銀行員の現状と将来性

銀行も厳しい競争が始まる

かつては「銀行に就職する」ことは、非常に安定した職業に就くことを意味していました。

大手の都市銀行にしても地方銀行にしても、「まず倒産することはない堅実な就職先」というイメージが強く、実際に銀行に勤めている人は安定した収入を得ることができるのが一般的でした。

しかし、近年、銀行業界には大きな変革期が訪れようとしています。金融業界のさまざまな規制緩和が進んだことによって、かつてはなかったような新しい形態の銀行が増えてきました。

インターネットでの支店で口座を開き、簡単にお金を預けたり引き出したり振り込んだりできる「ネット銀行」が、その大きな象徴です。また、資産運用の選択肢の広がりとともに、金利が有利な新商品もぞくぞくと登場しています。

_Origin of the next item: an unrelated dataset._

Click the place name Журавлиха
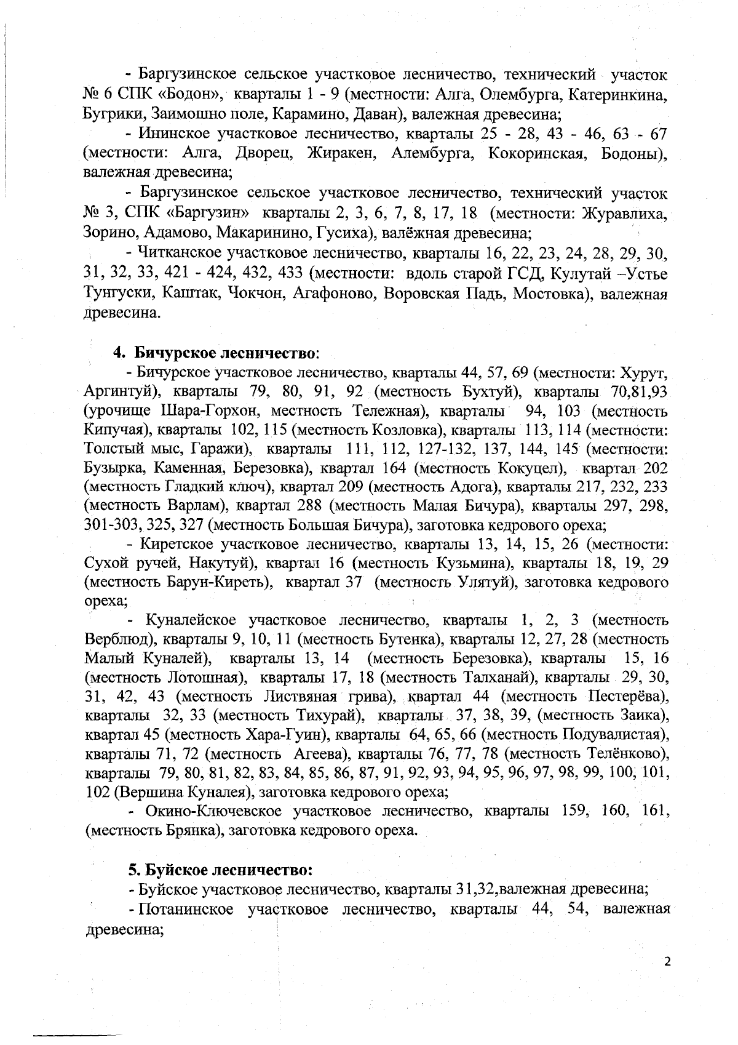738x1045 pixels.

昔のように、自分が住んでいる地域の銀行に口座を開き、貯蓄預金に貯蓄をするのが当たり前ではなくなったのです。人々は、より高い利益を得られる商品や銀行を求めて積極的に情報収集したうえで自分の資産の預け先を選んでいます。

銀行は生き残りをかけて、個別のサービスの充実を競い合う時代に突入したと言っても過言ではないでしょう。

これからの銀行員に求められること

「まじめで実直で責任感が強い」ことが、今までの銀行員に何よりも求められてきたことでした。

しかし、競争が厳しくなる時代に銀行員として活躍していくためには、多様化する顧客のニーズに柔軟に対応できる発想力や高いサービス精神も求められるようになります。

これから銀行員をめざす人は、今までの銀行員に求められていた能力とは異なる、新しい能力が必要になるでしょう。